What the Work Looks Like

By Aura Bogado Jul 06, 2015

Some eight years ago, Alpha Amadou Diallo, a 30-something, Bronx-based activist born in Guinea,  started thinking about how he could improve the way working people of color bank. Diallo eventually realized that the entity he created should serve a population that big banks rarely serve: poor, frequently criminalized immigrants to the United States, including folks from West Africa.  

On the way to establishing the service he plans to call the Pan-African Credit Union (PAFCU), Diallo has studied finance, worked in banking and law, and set up a development entity focused on completing the chartering process for the credit union.

The Pan African Credit Union, says Diallo, will serve seven communities in The Bronx, New York, where 96 percent of the residents have low and moderate incomes and 98 percent are non-white.

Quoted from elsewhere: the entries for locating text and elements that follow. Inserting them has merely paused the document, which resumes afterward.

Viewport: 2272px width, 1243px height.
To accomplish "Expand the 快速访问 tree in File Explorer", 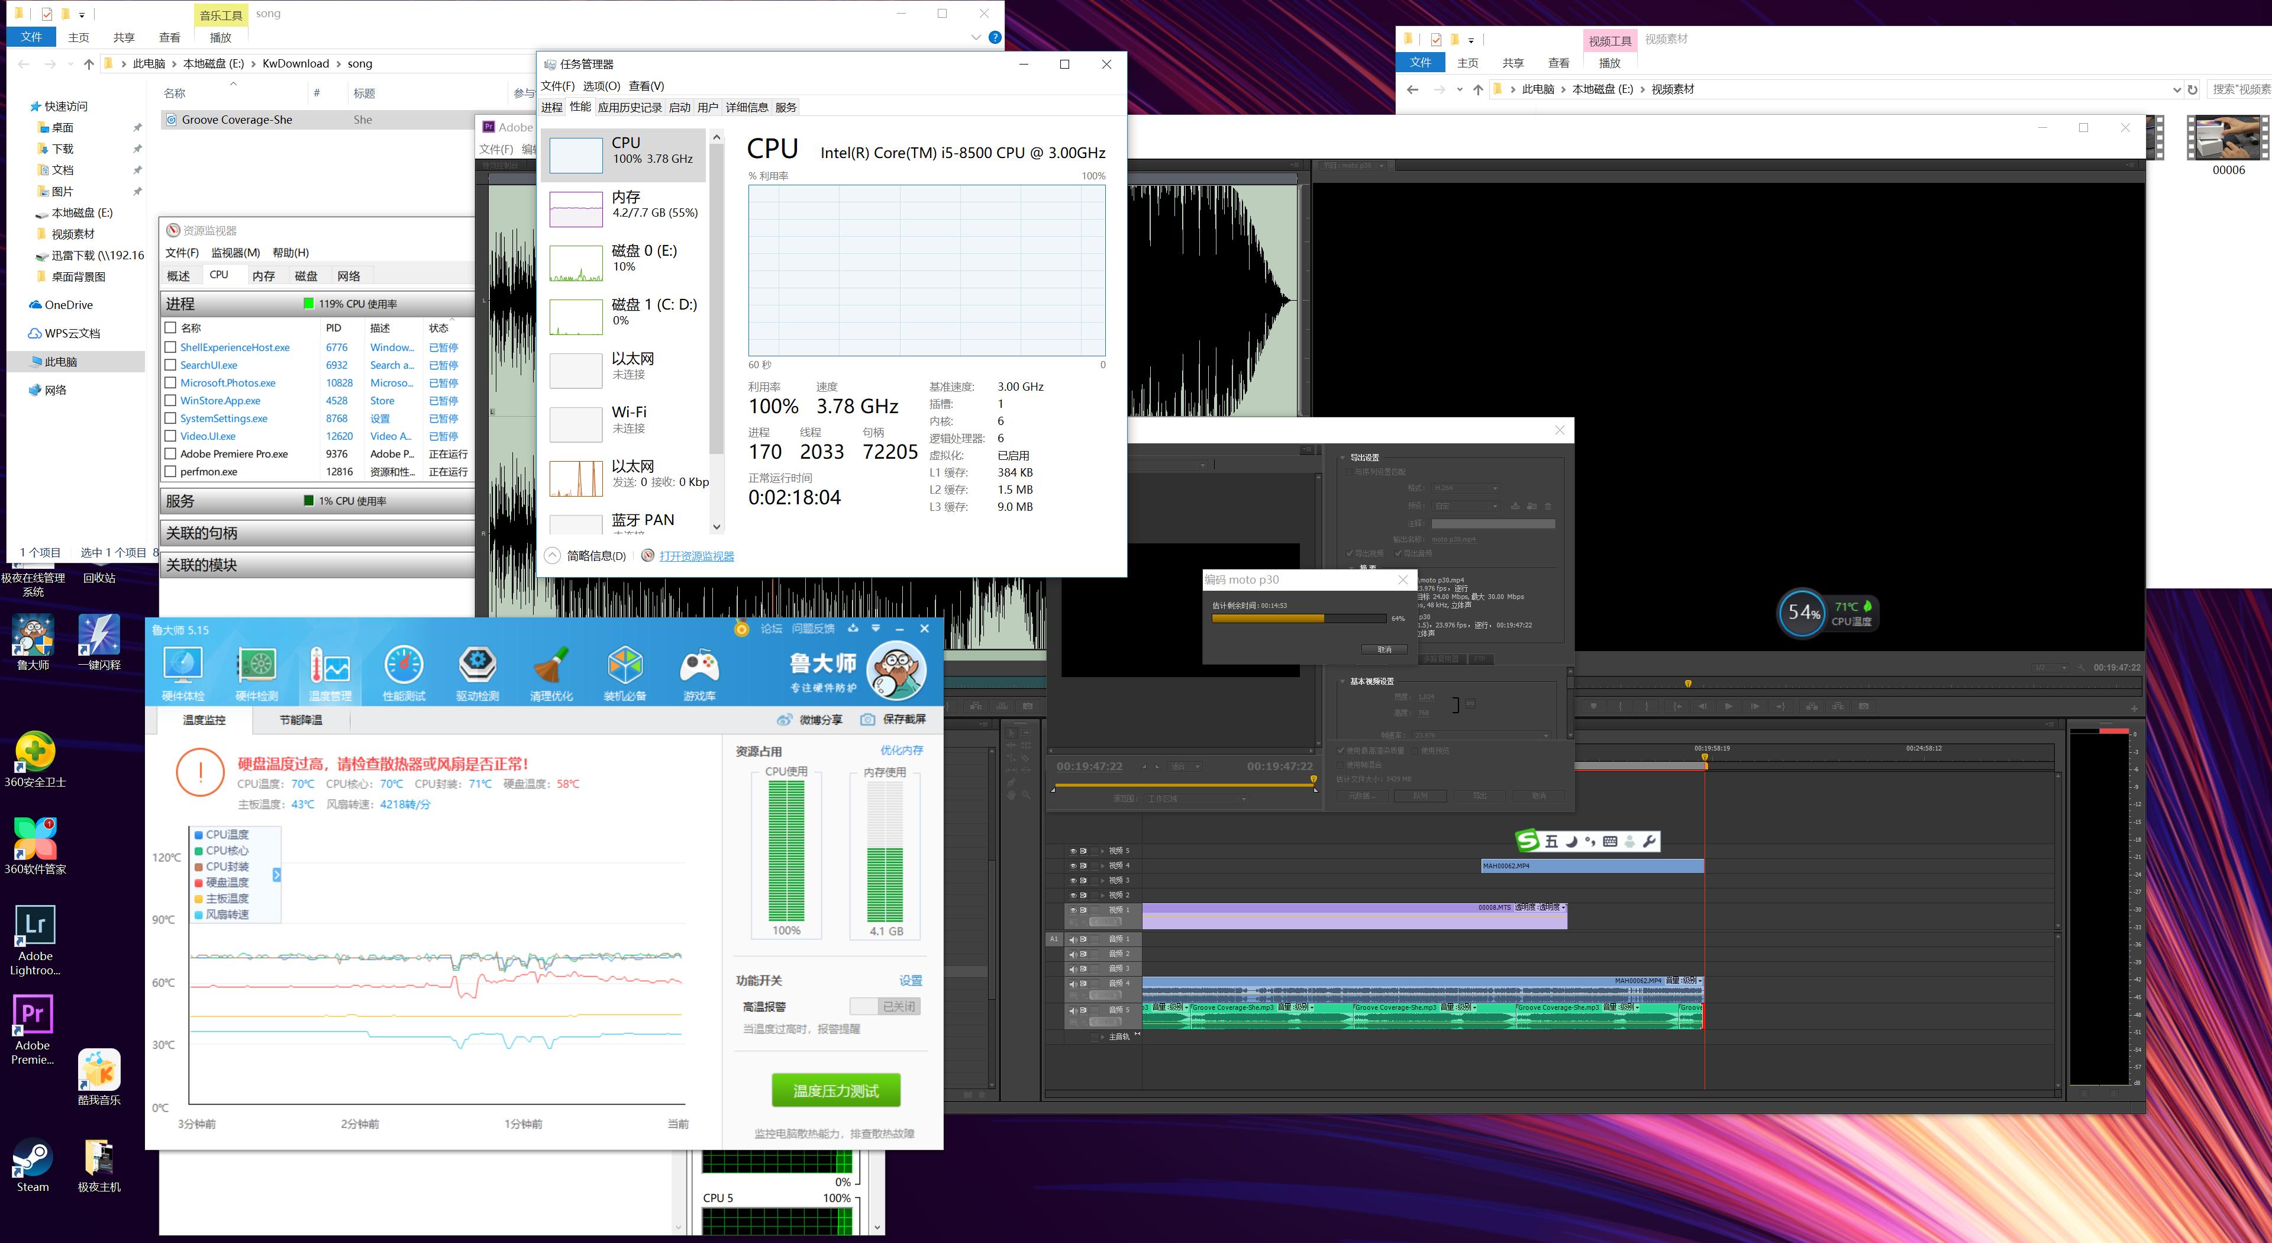I will 65,106.

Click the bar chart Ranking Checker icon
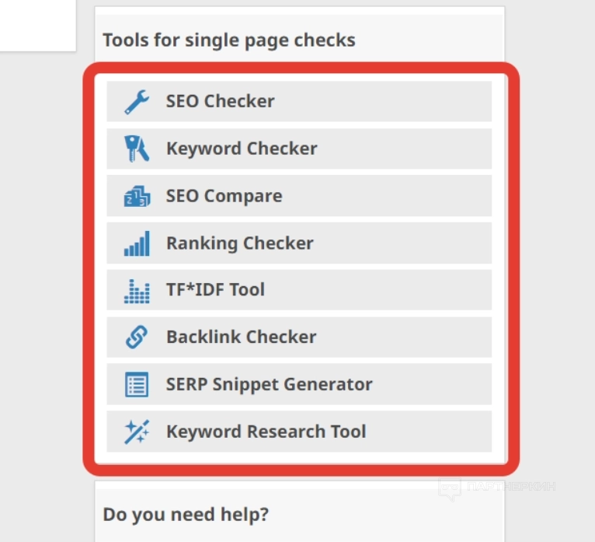[137, 243]
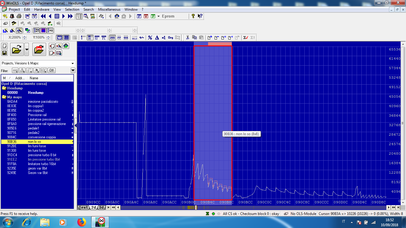406x228 pixels.
Task: Open the dropdown arrow beside Eprom
Action: 158,16
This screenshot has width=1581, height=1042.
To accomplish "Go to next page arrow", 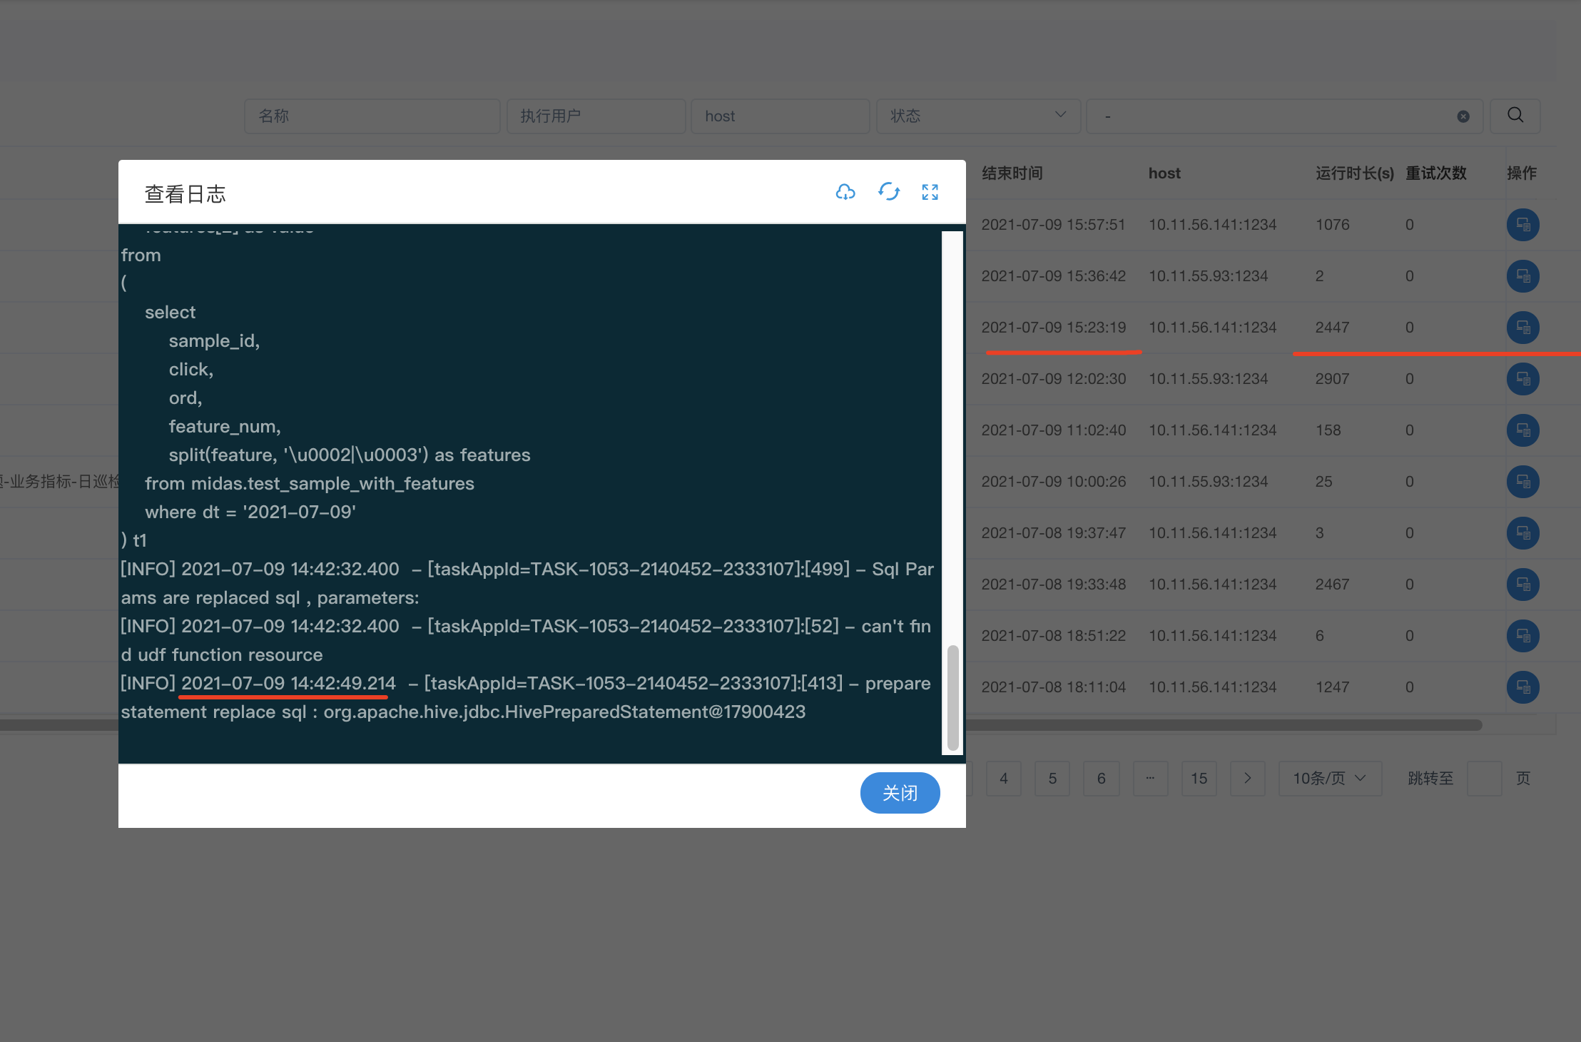I will tap(1247, 778).
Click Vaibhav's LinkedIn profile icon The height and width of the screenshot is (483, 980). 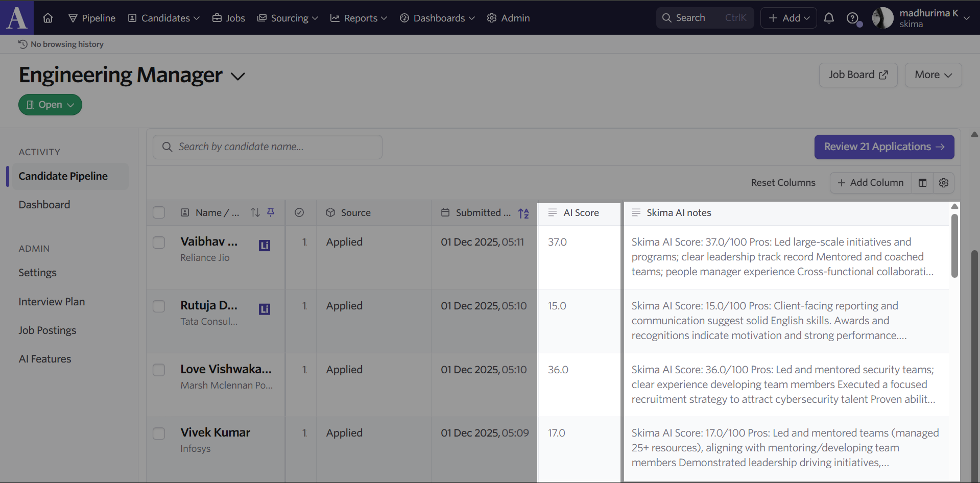point(264,246)
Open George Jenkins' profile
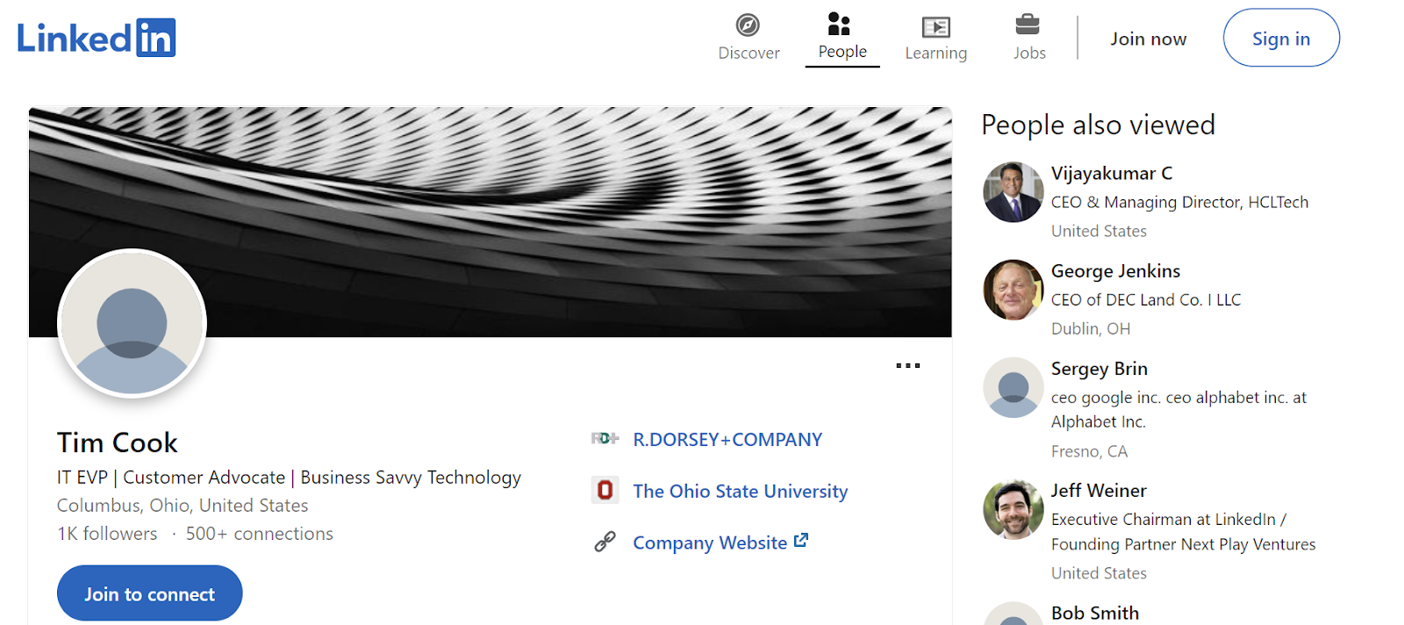 point(1115,271)
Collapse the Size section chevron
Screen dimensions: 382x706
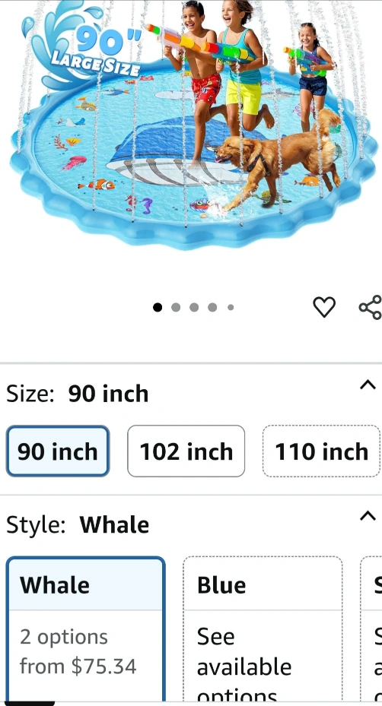tap(368, 385)
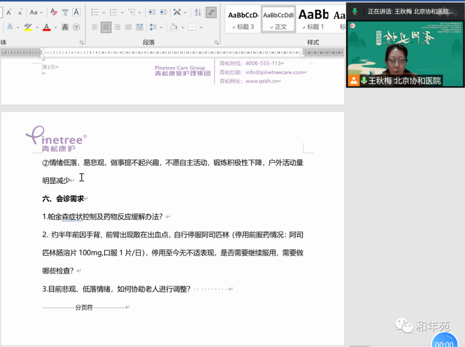
Task: Open the paragraph settings dialog launcher
Action: tap(216, 43)
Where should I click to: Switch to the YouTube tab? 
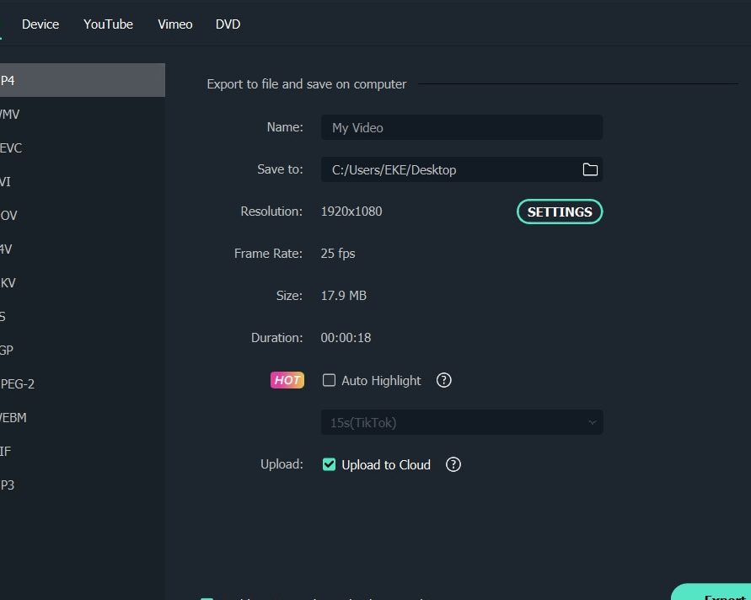point(108,24)
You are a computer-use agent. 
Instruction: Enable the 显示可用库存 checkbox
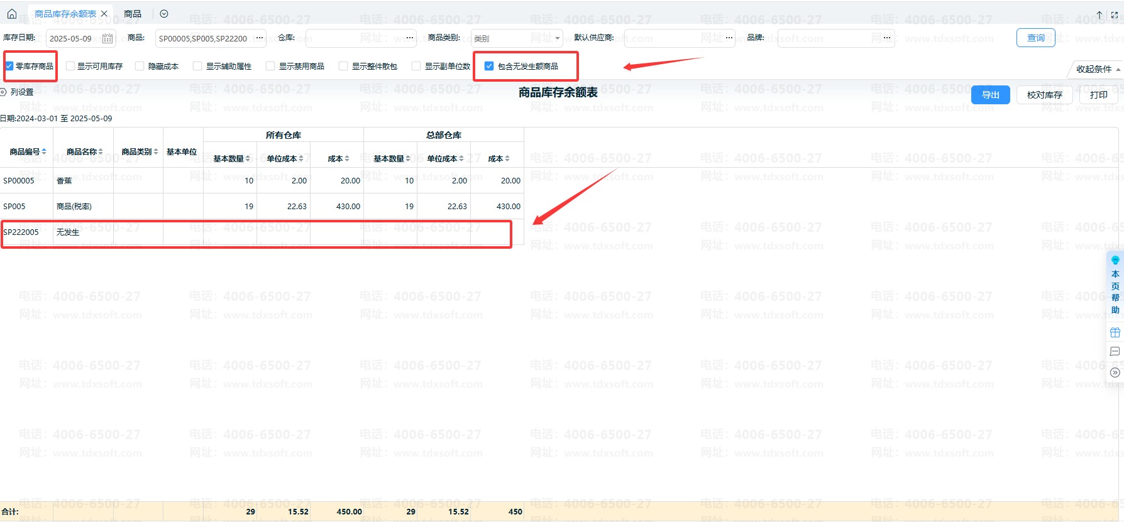pos(70,66)
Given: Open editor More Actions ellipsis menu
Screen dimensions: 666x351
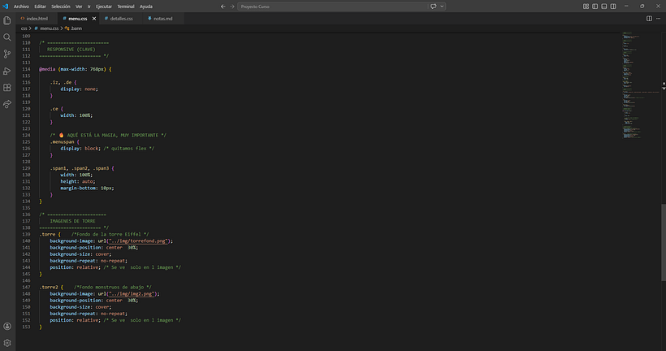Looking at the screenshot, I should tap(659, 19).
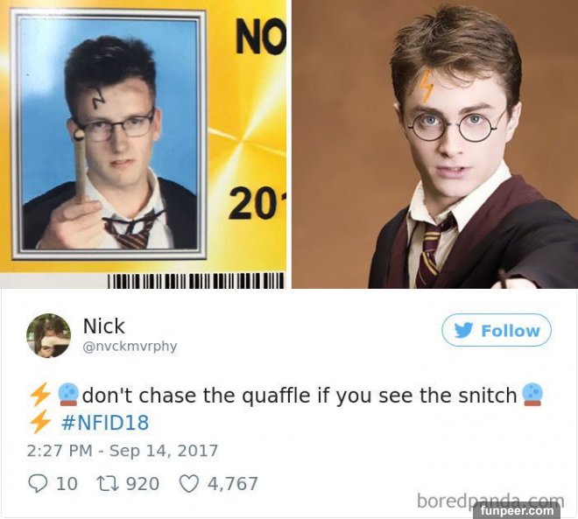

Via a random survey necessary to creating the credit union, Diallo and his team have secured about 430 people who have expressed interest in the venture. Next, Diallo is planning to raise $300,000 through donations from charitable foundations, individual philanthropists and everyday donors.

Part of what stands out about Diallo is how he understands the fear that some poor people and recent U.S. immigrants of color have about banks. Saddled with high-interest check-cashing and, for some migrants, memories of bank runs back home, many underserved people hold the belief that storing their money under a mattress is the best option. But Diallo says he dreams of a place that can keep members’ money safe, provide low-rate loans and cut fees for the vital remittances they send  home.